Clarabelle purchased a brand new beautiful doll of a young black-haired boy from a Romanian craftsman in Bucharest. She named her doll Damien, and even though Clarabelle was 28 years-old, the doll reminded her of everything she adored about youth, innocence, and the joy of imaginative companionship. She played with Damien all the time and had special daily tea-parties with him at sunset (after work). Clarabelle wasn't lonely even though she never married, but Damien made her feel like she had someone to share all her dreams (and fears) with, so she talked to him all the time, telling the doll things like, "I'm scared of the night-time, but I love looking at constellations."

One night, Clarabelle had a strange dream that Damien was talking to her! While Clarabelle always entertained the child-like notion that Damien had a distinct 'spirit,' encouraging her to converse, in the dream, she imagined that Damien had somehow been infused with a real human-like soul and was talking to her! Damien had the voice of a serious and solemn young boy and spoke with a regular Americanized English accent (even though, technically, Damien 'was' Romanian). Damien told her (in the dream) that one day Clarabelle would discover that Damien was actually talking to her.

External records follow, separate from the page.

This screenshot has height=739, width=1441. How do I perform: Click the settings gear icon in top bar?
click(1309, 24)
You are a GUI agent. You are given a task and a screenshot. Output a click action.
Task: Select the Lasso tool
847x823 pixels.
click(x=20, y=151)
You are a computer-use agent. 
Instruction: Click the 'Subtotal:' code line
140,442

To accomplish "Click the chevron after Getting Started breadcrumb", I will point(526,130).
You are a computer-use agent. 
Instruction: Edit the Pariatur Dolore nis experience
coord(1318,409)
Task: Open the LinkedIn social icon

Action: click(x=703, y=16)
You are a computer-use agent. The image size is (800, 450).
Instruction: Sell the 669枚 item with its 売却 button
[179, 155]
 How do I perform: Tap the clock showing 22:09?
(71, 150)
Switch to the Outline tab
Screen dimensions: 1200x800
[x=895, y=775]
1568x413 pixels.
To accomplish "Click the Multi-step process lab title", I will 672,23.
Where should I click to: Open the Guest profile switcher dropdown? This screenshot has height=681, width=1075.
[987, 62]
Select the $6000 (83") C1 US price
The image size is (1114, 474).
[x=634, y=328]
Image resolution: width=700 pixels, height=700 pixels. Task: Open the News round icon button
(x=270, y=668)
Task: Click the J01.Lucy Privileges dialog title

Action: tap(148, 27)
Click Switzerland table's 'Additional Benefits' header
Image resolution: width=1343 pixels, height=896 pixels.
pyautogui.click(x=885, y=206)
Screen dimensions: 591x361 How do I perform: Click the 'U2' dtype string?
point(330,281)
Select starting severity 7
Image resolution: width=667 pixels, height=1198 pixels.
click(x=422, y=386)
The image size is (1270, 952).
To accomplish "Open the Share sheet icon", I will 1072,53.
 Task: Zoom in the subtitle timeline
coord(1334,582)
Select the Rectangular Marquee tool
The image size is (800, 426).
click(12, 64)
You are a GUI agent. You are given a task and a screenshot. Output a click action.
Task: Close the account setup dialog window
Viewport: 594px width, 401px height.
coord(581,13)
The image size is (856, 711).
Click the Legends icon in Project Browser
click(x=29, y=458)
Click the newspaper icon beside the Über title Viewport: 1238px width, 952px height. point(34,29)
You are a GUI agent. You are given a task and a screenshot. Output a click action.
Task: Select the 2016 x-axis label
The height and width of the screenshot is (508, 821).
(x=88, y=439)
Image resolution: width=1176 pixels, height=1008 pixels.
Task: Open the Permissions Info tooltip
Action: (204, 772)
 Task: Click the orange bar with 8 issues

Two months had passed after the dream, and nothing unusual or extraordinary happened, and Clarabelle continued with her usual activities (working as a secretary at a law firm in NYC) and having sunset tea-parties with Damien after work. One day at work, her boss asked her if she went to pubs at night to meet people, and Clarabelle eerily told her boss, "Why would I want to meet someone if I feel content at work and with my creativity exercises at home after work (I have a special hand-crafted authentic Romanian doll with whom I share all my bizarre eccentric American fantasies --- and fears!)." Her boss wondered if she was serious, since she sounded rather 'hypnotized' (even obsessive) about her 'Romanian doll,' but he chose not to inquire further.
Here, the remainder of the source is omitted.